Once again, Lerner is straying out of traditional left terrain here, calling on psychotherapy as much as economics. And yet he is surely on to something - realising why politics has been losing out to the self-help manuals as the place people look for solutions. His message is a wake-up call for the left, telling them they have to address not just people's pay and the services they use, but their inner, emotional lives, too.

He has some more alarming news for progressives: the far right, he says, has already cottoned on to this spiritual deficit. Nationalists and fundamentalists of various hues have understood people's yearning for something larger, for connection with others, and they have sought to feed it - by telling people they are valuable, not as generators of income, but as members of a tribe. (Think of the imams who converted Richard Reid from a petty criminal into a would-be suicide bomber.)

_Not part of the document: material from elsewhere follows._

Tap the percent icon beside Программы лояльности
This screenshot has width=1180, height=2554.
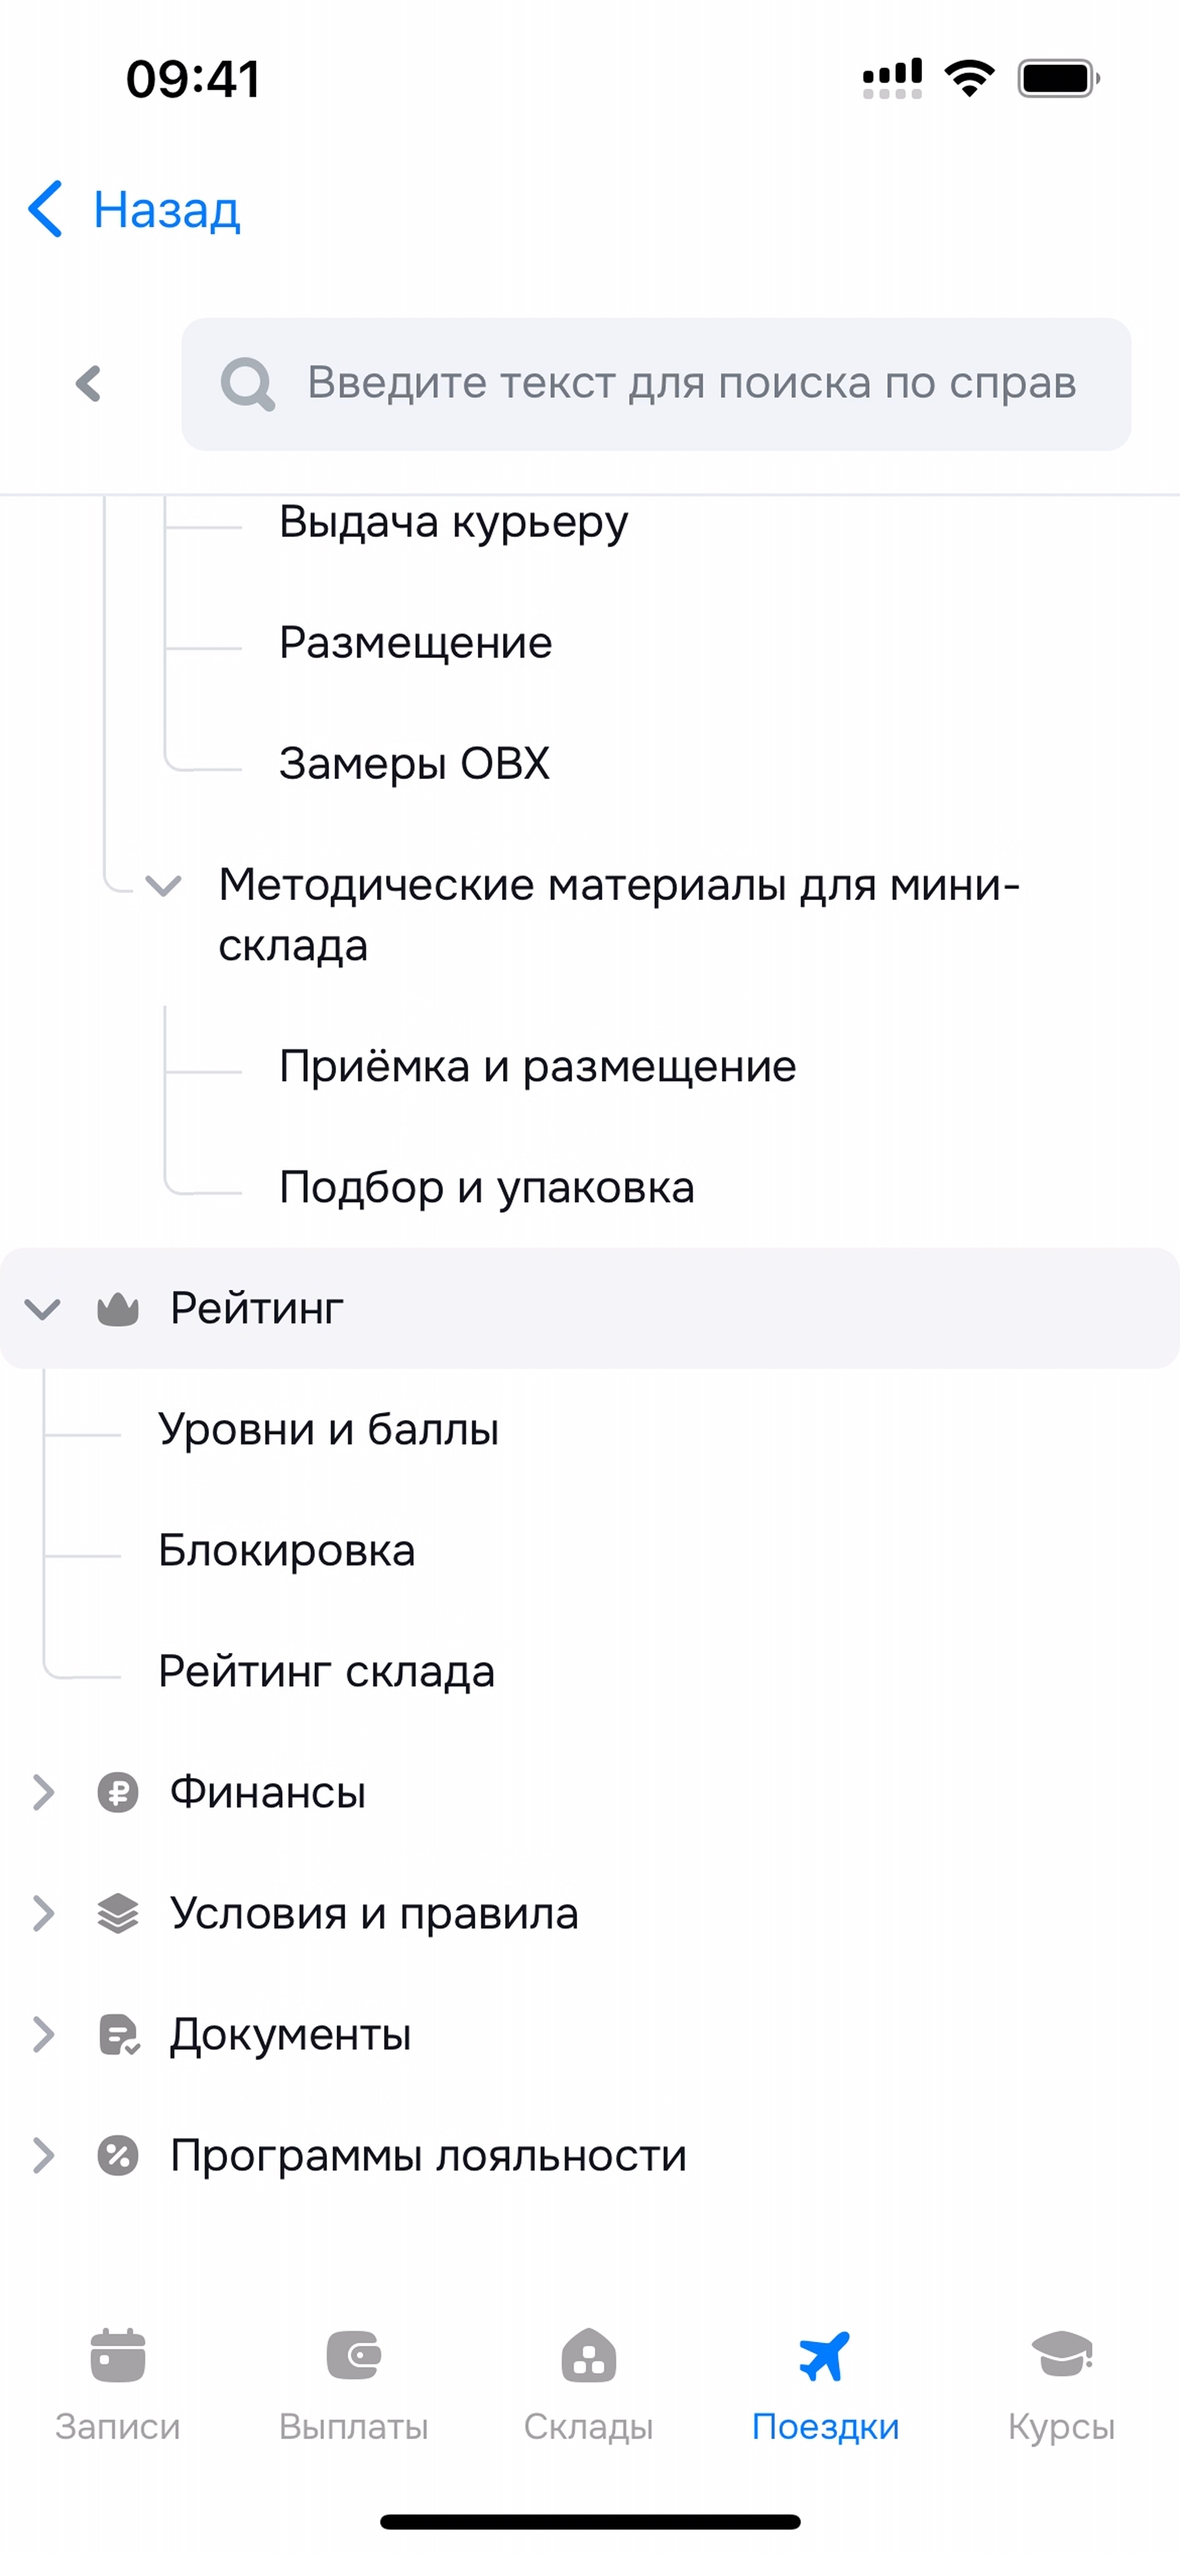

The social-democratic left has offered no such compelling message. Tony Blair, like Bill Clinton before him, promises education that will equip kids to compete in the global economy - regarding children as mini-earners, not small people. The old left's demands for economic equality were incomplete, too, amounting to a plea for "an equal chance to get our snouts in the trough". Economic sustenance matters, of course, says Lerner; but it's not enough.

Instead, what's needed is a "new bottom line" - a way of seeing the world which refuses to accept the current, materialist premise. Corporations would no longer be judged by their profit and loss, but by their impact on the environment and the lives of the people they affect. They would have to submit to an "ethical impact report," and could be denied the right to trade if they failed to meet the terms of a social responsibility charter. Likewise, schools would be rated not just on exam results but on their success in turning out caring children, respectful of the people and space around them. The new bottom line would apply similar, enlightened standards to every institution in our lives, from supermarkets to hospitals and prisons.

It sounds like dreamer's pie, high in the sky. But Lerner is ready for that charge. "Feminists refused to be realistic - and they were right!" he says. They set out to change the world, too, with a list of demands dismissed at the time as utopian, flaky nonsense. Three decades later, nobody is laughing. The same goes for civil rights or gay rights.

But Lerner's confidence has deeper roots. He is an American Jew and both America's founding fathers and Judaism share an animating creed, as worth hearing in 2002 as it ever was: that humankind does not have to inherit the world - it can make the world anew.